The reason why you are getting different results is the fact that your colour segmentation algorithm uses k-means clustering. I'm going to assume you don't know what this is as someone familiar in how it works would instantly tell you that this is why you're getting different results every time. In fact, the different results you are getting after you run this code each time are a natural consequence to k-means clustering, and I'll explain why.
How it works is that for some data that you have, you want to group them into k groups. You initially choose k random points in your data, and these will have labels from 1,2,...,k
. These are what we call the centroids. Then, you determine how close the rest of the data are to each of these points. You then group those points so that whichever points are closest to any of these k points, you assign those points to belong to that particular group (1,2,...,k
). After, for all of the points for each group, you update the centroids, which actually is defined as the representative point for each group. For each group, you compute the average of all of the points in each of the k groups. These become the new centroids for the next iteration. In the next iteration, you determine how close each point in your data is to each of the centroids. You keep iterating and repeating this behaviour until the centroids don't move anymore, or they move very little.

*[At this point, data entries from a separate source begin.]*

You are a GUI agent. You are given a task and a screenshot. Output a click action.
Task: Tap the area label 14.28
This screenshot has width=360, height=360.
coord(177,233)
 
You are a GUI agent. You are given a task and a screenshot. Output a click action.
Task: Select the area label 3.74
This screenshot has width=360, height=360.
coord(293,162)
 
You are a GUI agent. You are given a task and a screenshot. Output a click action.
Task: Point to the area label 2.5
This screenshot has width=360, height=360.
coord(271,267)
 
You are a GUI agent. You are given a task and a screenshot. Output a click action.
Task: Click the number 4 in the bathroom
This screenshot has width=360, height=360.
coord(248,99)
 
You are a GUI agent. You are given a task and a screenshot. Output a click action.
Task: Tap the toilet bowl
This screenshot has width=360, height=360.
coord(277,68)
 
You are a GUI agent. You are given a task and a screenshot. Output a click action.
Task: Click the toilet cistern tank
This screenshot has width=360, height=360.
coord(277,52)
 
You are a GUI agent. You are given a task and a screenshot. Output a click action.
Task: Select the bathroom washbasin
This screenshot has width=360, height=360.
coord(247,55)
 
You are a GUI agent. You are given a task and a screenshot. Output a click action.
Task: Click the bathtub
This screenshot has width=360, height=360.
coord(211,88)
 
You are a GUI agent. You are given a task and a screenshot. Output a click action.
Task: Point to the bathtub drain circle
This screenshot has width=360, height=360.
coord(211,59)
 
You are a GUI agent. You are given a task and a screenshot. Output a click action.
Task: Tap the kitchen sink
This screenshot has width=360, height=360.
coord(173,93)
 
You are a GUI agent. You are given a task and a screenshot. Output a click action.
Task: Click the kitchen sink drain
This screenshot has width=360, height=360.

How this applies to the above code is that you are taking the image and you want to represent the image using only k possible colours. Each of these possible colours would thus be a centroid. Once you find which cluster each pixel belongs to, you would replace the pixel's colour with the centroid of the cluster that pixel belongs to. Therefore, for each colour pixel in your image, you want to decide which out of the k possible colours this pixel would be best represented with. The reason why this is a colour segmentation is because you are segmenting the image to belong to only k possible colours. This, in a more general sense, is what is called unsupervised segmentation.
Now, back to k-means. How you choose the initial centroids is the reason why you are getting different results. You are calling k-means in the default way, which automatically determines which initial points the algorithm will choose from. Because of this, you are not guaranteed to generate the same initial points each time you call the algorithm. If you want to repeat the same segmentation no matter how many times you call kmeans
, you will need to specify the initial points yourself. As such, you would need to modify the k-means call so that it looks like this:
[cluster_idx, cluster_center] = kmeans(ab,nColors,'distance','sqEuclidean', ...
'Replicates', 3, 'start', seeds);
Note that the call is the same, but we have added two additional parameters to the k-means call. The flag start
means that you are specifying the initial points, and seeds
is a k x p
array where k is how many groups you want. In this case, this is the same as nColors
, which is 3. p
is the dimension of your data. Because of the way you are transforming and reshaping your data, this is going to be 2. As such, you are ultimately specifying a 3 x 2
matrix. However, you have a Replicate
flag there. This means that the k-means algorithm will run a certain number of times specified by you, and it will output the segmentation that has the least amount of error. As such, we will repeat the kmeans
calls for as many times as specified with this flag. The above structure of seeds
will no longer be k x p
but k x p x n
, where n
is the number of times you want to run the segmentation. This is now a 3D matrix, where each 2D slice determines the initial points for each run of the algorithm. Keep this in mind for later.
How you choose these points is up to you. However, if you want to randomly choose these and not leave it up to you, but want to reproduce the same results every time you call this function, you should set the random seed generator to be a known number, like 123
. That way, when you generate random points, it will always generate the same sequence of points, and is thus reproducible. Therefore, I would add this to your code before calling kmeans
.
rng(123); %// Set seed for reproducibility
numReplicates = 3;
ind = randperm(size(ab,1), numReplicates*nColors); %// Randomly choose nColors colours from data
%// We are also repeating the experiment numReplicates times
%// Make a 3D matrix where each slice denotes the initial centres for each iteration
seeds = permute(reshape(ab(ind,:).', [2 nColors numReplicates]), [2 1 3]);
%// Now call kmeans
[cluster_idx, cluster_center] = kmeans(ab,nColors,'distance','sqEuclidean', ...
'Replicates', numReplicates, 'start', seeds);
Bear in mind that you specified the Replicates
flag, and we want to repeat this algorithm a certain number of times. This is 3
. Therefore, what we need to do is specify initial points for each run of the algorithm. Because we are going to have 3 clusters of points, and we are going to run this algorithm 3 times, we need 9 initial points (or nColors * numReplicates
) in total. Each set of initial points has to be a slice in a 3D array, which is why you see that complicated statement just before the kmeans
call.
I made the number of replicates as a variable so that you can change this and to your heart's content and it'll still work. The complicated statement with permute
and reshape
allows us to create this 3D matrix of points very easily.
Bear in mind that the call to randperm
in MATLAB only accepted the second parameter as of recently. If the above call to randperm
doesn't work, do this instead:
rng(123); %// Set seed for reproducibility
numReplicates = 3;
ind = randperm(size(ab,1)); %// Randomly choose nColors colours from data
ind = ind(1:numReplicates*nColors); %// We are also repeating the experiment numReplicates times
%// Make a 3D matrix where each slice denotes the initial centres for each iteration
seeds = permute(reshape(ab(ind,:).', [2 nColors numReplicates]), [2 1 3]);
%// Now call kmeans
[cluster_idx, cluster_center] = kmeans(ab,nColors,'distance','sqEuclidean', ...
'Replicates', numReplicates, 'start', seeds);
Now with the above code, you should be able to generate the same colour segmentation results every time.
Good luck!